Best of the West: #FindYourPark for free on National Public Lands Day; best places to live; Oregon brews up a recycling plan

The West

The Western Governors' Association keeps you updated on news of the West. Here are the western stories for the week starting Sept. 17, 2018, that you don't want to miss. Image: Saguaro National Park

National parks are waiving entrance fees this Saturday, Sept. 22 to celebrate National Public Lands Day. Established in 1994 by the National Parks Service, the event aims to “connect people to green space in their community, inspire environmental stewardship and encourage use of open space for education, recreation and health.” Additionally, 2018 marks the 50th anniversary of the National Trails System and the National Wild & Scenic Rivers System.

With more than 40 national parks in western states (including the 10 oldest), there is no shortage of history and natural beauty to explore.

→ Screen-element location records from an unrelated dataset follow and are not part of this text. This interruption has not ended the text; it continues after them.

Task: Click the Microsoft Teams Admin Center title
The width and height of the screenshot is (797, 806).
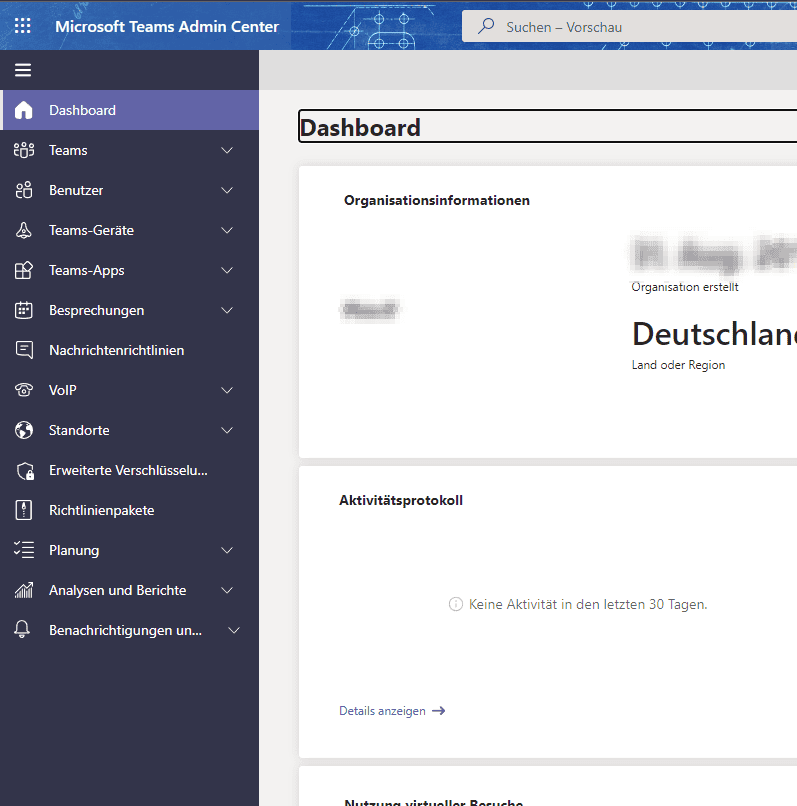Action: (167, 26)
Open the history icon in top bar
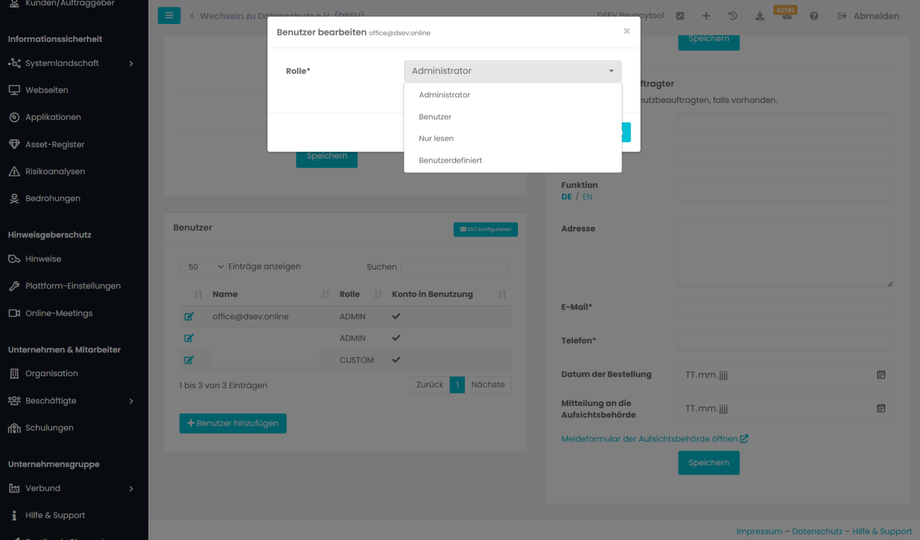 click(x=732, y=16)
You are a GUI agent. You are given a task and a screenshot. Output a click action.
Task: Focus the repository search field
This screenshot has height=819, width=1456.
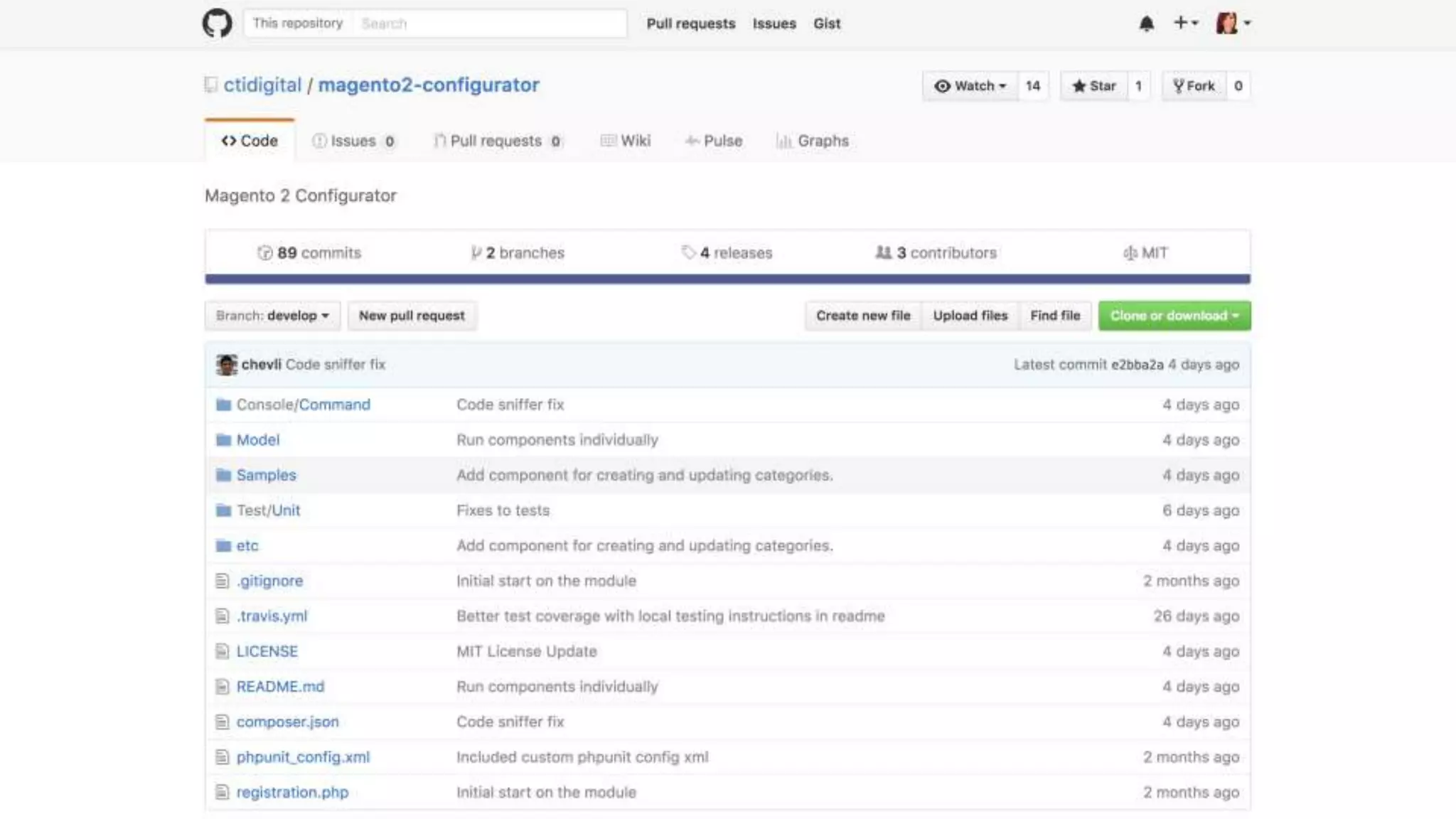[489, 23]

View a slideshow of Saguaro National Park in Arizona over the years.

Following the trend of increased national park visitation, consumer spending on outdoor recreation continues to grow. New statistics released by the U.S. Department of Commerce’s Bureau of Economic Analysis show that the outdoor recreation economy accounted for 2.2% ($412 billion) of current-dollar GDP in 2016.

According to E&E News, "A new study conducted on behalf of sporting and conservation groups finds that hunting, angling and "wildlife viewing" at sites across the West managed by the Bureau of Land Management generate tens of millions of dollars in annual tax revenues and support thousands of jobs that generate $1 billion in salaries and wages."

Best Places to Live: Nine of the top 20 best places to live in America are in western states, according to MONEY. Frisco, Texas took the top spot, while communities in Colorado and Washington rounded out the top 10. The rankings considered data on economic health, cost of living, diversity, public education and more. See if your home town made the list.

Wildfire’s Cost: Wildfire can be both a burden and an economic boon for rural western communities. In Washington, a growing number of people depend on wildfires to make at least a portion of their income. In Colorado, land managers are using prescribed burning as a strategy to prevent large and costly fires from spreading. 

Bottling Up Emissions: Refillable glass bottles that can be cleaned and reused without going through the recycling process are spreading across Oregon, where the country’s first statewide refillable bottle system is operating. The new bottles can be refilled up to 40 times and are already being used by seven breweries. 

Extraterrestrial Experience? A solar observatory in New Mexico sparked conspiracy theories after closing for 10 days without a public explanation. Although the Land of Enchantment is often rumored to be a hotspot for UFO activity, authorities denied alien involvement and have reopened the facility to the public.